La Sicilia descritta da Belluscone è quindi una sineddoche dell’Italia (o almeno di una sua parte): superficiale e gretta, quasi ostinatamente fiera della sua incredibile ignoranza, priva di vergogna e di pudore, come si vede nella fondamentale scena finale in cui una serie di interviste ad alcuni giovani della classe borghese rivela la loro avvilente pochezza e la loro continuità con il mondo dei padri. Per questa ragione, Belluscone resta una delle opere più dirompenti del cinema italiano più recente, una panoramica ironica e a tratti esilarante, ma che si illumina improvvisamente di una luce sinistra, capace di far sentire, dietro la maschera comica, l’amarezza ed il dolore di chi osserva un Paese dominato da freaks.
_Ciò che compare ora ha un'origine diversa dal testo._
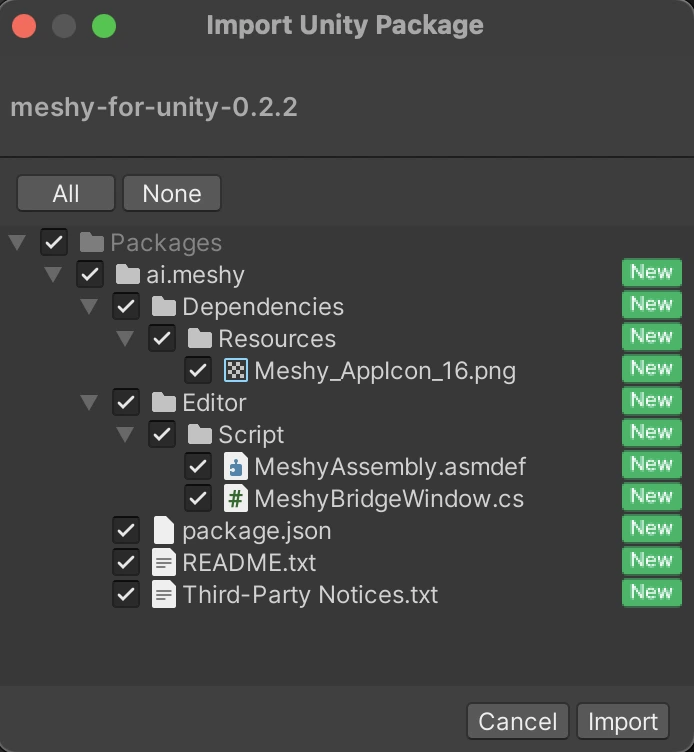Collapse the Packages root folder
In questa carrellata di novelli mostri italioti scorrono cantanti neomelodici tatuati o in canottiera, impresari improbabili, individui che inneggiano all’omertà, politici con giubbetto di pelle ed accento fiorentino convinti che sia giusto saper parlare il linguaggio dei “zòvani”. È questo il Paese che stiamo ereditando o lasciando in eredità – sembra dirci Maresco – quello dove il Presidente del Consiglio si veste come Fonzie per presenziare ad un mediocre show televisivo e dove è importante conoscere Ficarra & Picone ma non si conosce il giorno in cui sono morti Falcone e Borsellino, e dove l’ignoranza cosmica, la mancanza di memoria e lo spregio verso la cultura sono quasi elette a virtù.